Azure ML Prompt Flow overview

Azure ML Has integrated a new tool called Prompt Flow.

You can build a workflow here for different types of robotic process automation, advanced LLM based flow testing and automations as well.

From the Authoring page, click on prompt flow you will see the below page.

If you click on create new, you will see 3 types of flows,

  1. standard flow
  2. chat flow
  3. evaluation flow

standard flow is a combination of python code, LLM to test the process.

Chat flow is to test, debug the user friendlyness of your process and evaluation flow is for output tesitng, checking, content moderation testing etc.

There are also some available samples there. In this example we have selected the web classificaiton flow and cloned it.

Once you click clone it will take you to below page.

You will see that the entire flow is ready. Before you run this flow you need to configure 2 steps.

  1. LLM connection, you need to configure and connect your LLM models here from open ai to azure ml studio
  2. you need to configure and connect runtime environment.

Above graph shows the steps of activities for this individual flow, it’s taking string as an input which is a web URL, then fetching content from that URL, parsing it, summarizing it, matching it with example for classify use case. later it is using built in function to convert it into dictionary to show the final result.

Here we have provided a link of wikipedia page of a movie as input string. It fetched the content, parsed it, summarized it and then use it for classification.

Once we run the entire flow all the steps are executed in seconds.

This is the end result we got, this movie page type is academic.

It was able to classify application page, sports page and none type page successfully. It is just an example of an LLM flow through promt flow of azure ML.

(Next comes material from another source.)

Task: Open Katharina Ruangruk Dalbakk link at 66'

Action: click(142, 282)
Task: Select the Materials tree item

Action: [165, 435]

LLM Key Issues and Applications

Key LLM Issues

•Misinformation – wrong / biased answers, can be because of insufficient prompt engineering.

•Intrinsic Hallucination – fabricated contents.

•Extrinsic Hallucination – unverified content.

Hallucination can be reduced by increasing training data, involving contextual references, RAG.

LLMs are non-deterministic : same prompt different times can give different answers.

Please read this paper to learn more about it, https://arxiv.org/pdf/2311.05232.pdf

Things GenAI Can Do

•It can summarize a lot of information.

•Can perform better with an augmented context – RAG (Retrieval Augmented Generation)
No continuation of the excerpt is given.